I did not get a chance to work on this yet. However, I suggest you take a look at this issue: https://github.com/raghakot/keras-vis/issues/63 which has some working code. I will try to make a clean notebook example as soon as I get a chance.
Hi all @pexmar,
I was working on it for like last 10 days and finally I have got a code adapted from here which gives saliency map for the sentences (see below).
def plot_saliency(loaded_model, pure_txt, text_class, pred_labels, text_sequence):
text_class = 'Positive' if text_class==1 else 'Negative'
pred_labels = 'Positive' if pred_labels==1 else 'Negative'
input_tensors = [loaded_model.input, K.learning_phase()]
model_input = loaded_model.layers[2].input # the input for convolution layer
model_output = loaded_model.output[0][1]
gradients = loaded_model.optimizer.get_gradients(model_output,model_input)
compute_gradients = K.function(inputs=input_tensors, outputs=gradients)
matrix = compute_gradients([text_sequence.reshape(1,30), text_class])[0][0]
matrix = matrix[:len(pure_txt),:]
matrix_magnify=np.zeros((matrix.shape[0]*10,matrix.shape[1]))
for i in range(matrix.shape[0]):
for j in range(10):
matrix_magnify[i*10+j,:]=matrix[i,:]
fig = plt.figure()
ax = fig.add_subplot(111)
plt.imshow(normalize_array(np.absolute(matrix_magnify)), interpolation='nearest', cmap=plt.cm.Blues)
plt.yticks(np.arange(5, matrix.shape[0]*10, 10), pure_txt, weight='bold',fontsize=24)
plt.xticks(np.arange(0, matrix.shape[1], 50), weight='bold',fontsize=24)

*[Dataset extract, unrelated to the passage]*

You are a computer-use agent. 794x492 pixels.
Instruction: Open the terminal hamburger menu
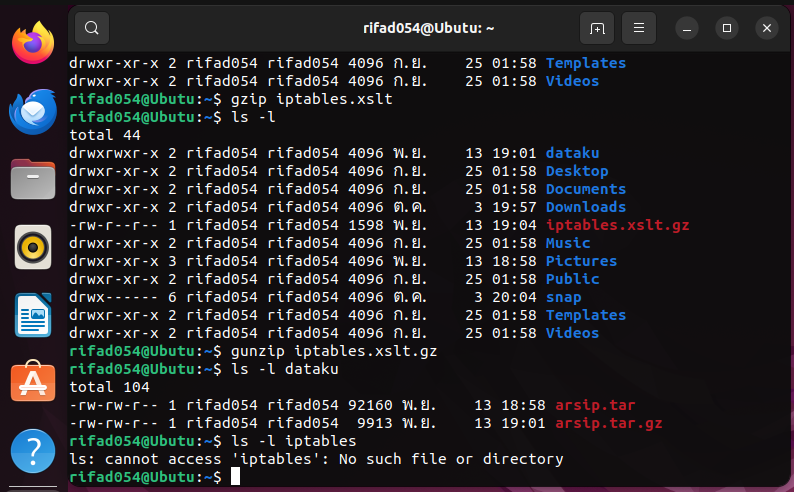tap(640, 28)
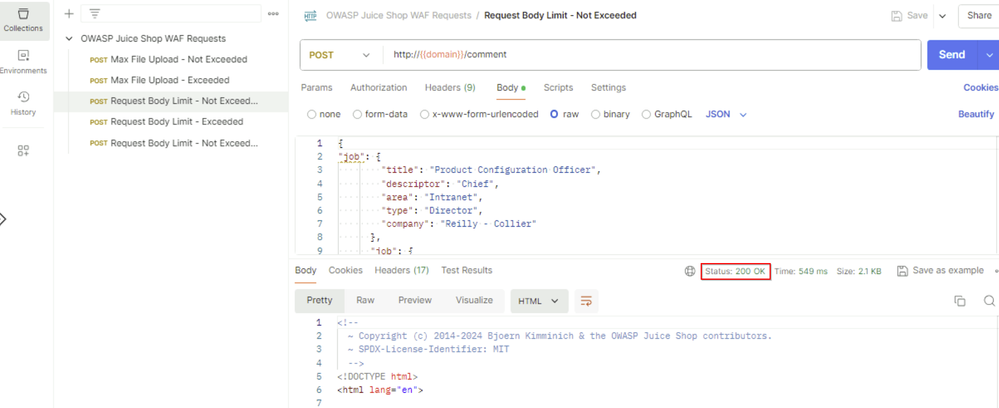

plt.title('True Label: "{}" Predicted Label: "{}"'.format(text_class,pred_labels), weight='bold',fontsize=24)
plt.colorbar()
plt.show()
Please kindly correct me if I have done anything wrong with regard the code (I am not really expert in programming). Moreover, I have a question. When I re-run this code, it gives different results but with roughly same distribution of gradients. I mean, it shows higher gradients for important words and lower for redundant words but with other values and it changes every time I re-run the code for same sentence. Is there any problem with this?
Regards, Nader
Hi,
When I re-run this code, it gives different results but with roughly same distribution of gradients. I mean, it shows higher gradients for important words and lower for redundant words but with other values and it changes every time I re-run the code for same sentence. Is there any problem with this?
This could be due to the K.learning_phase(), I see here that you are providing the text_class as the learning_phase and if you have some layers such as Dropout or BatchNormalization, it's better to set it to 0 if you don't want them to work in the testing phase. BTW your code was really helpful for an implementation I was doing using Text Multi-Input models.
Hope this helps
Thanks @ssierral, I don't use text_class as learning phase, do I?
I wanted to K.set_learning_phase(0). But it gives TypeError: Cannot interpret feed_dict key as Tensor: Can not convert a int into a Tensor. Probably, it is not possible to change the learning phase in my model. Can you please let me know how to solve this issue?
Regards, Nader
I think you set the learning phase passing a 0 to the backend function:
matrix = compute_gradients([text_sequence.reshape(1,30), 0])[0][0]
hi @raghakot Can you please share the code that you shared with @ndrmahmoudi for Visualizing Saliency Map for Sentence Classification.
Thanks, Chiranjeev
Hi @raghakot, I'm also working on something similar in Pytorch right now and would love to see the code you shared with @ndrmahmoudi for mapping saliency.
Hi @nnaliu, I could fix my own problem with the function in one of my comments above. Feel free to use it and ask any question if you have.